Stochastic Gradient Descent: Strong convergence guarantees – without parameter tuning

Rachel Ward, University of Texas, Austin
August 30th, 4PM-5PM, Evans 60, 2018 at 11:00AM–12:00PM in Evans 732

Stochastic Gradient Descent is the basic optimization algorithm behind powerful deep learning architectures which are becoming increasingly omnipresent in society. However, existing theoretical guarantees of convergence rely on knowing certain properties of the optimization problem such as maximal curvature and noise level which are not known a priori in practice. Thus, in practice, hyper parameters of the algorithm such as the stepsize are tuned by hand before training, taking days or weeks. In this talk, we discuss a modification of Stochastic Gradient Descent with an adaptive "on the fly" step size update known as AdaGrad which is used in practice but until now did not come with any theoretical guarantees.

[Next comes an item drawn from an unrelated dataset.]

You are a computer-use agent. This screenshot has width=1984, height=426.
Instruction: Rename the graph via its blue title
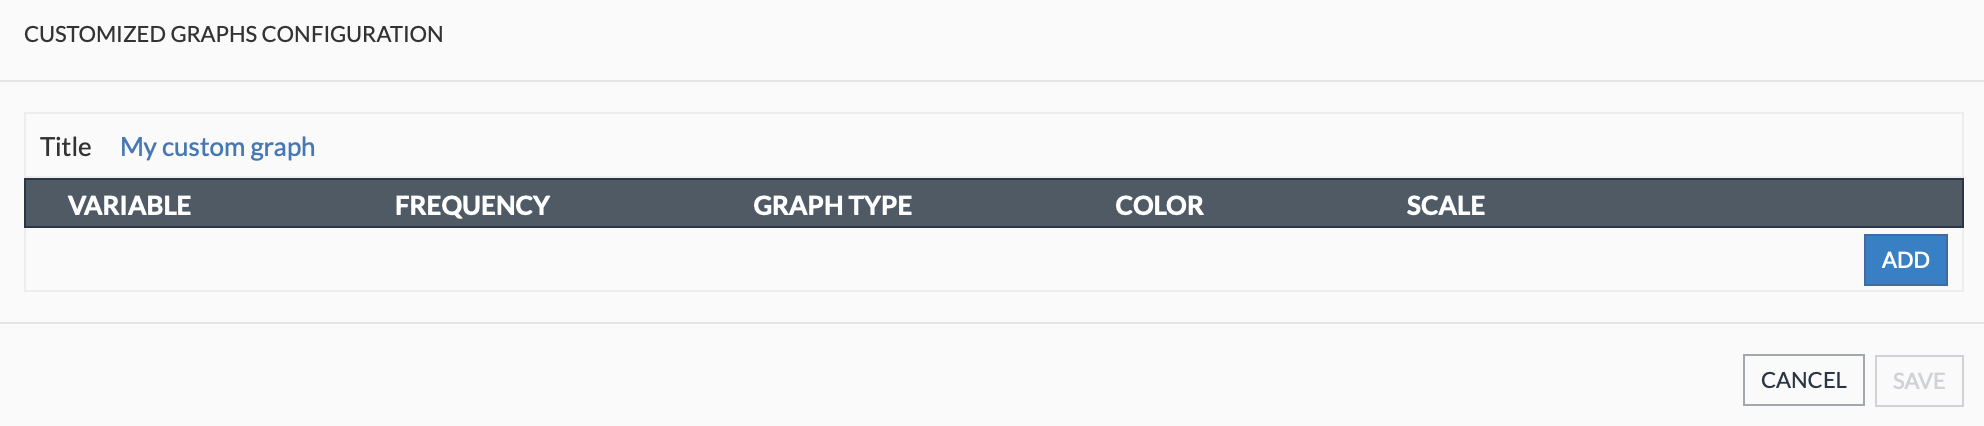[217, 147]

We provide the first such guarantees, showing that Stochastic Gradient Descent with AdaGrad converges to a near-stationary point of a smooth loss function, at a rate which nearly matches the "oracle" rate as if the curvature of the loss function and noise level on the stochastic gradients were known in advance. We also demonstrate its favorable empirical performance on deep learning problems compared to pre-tuned state-of-the-art algorithms.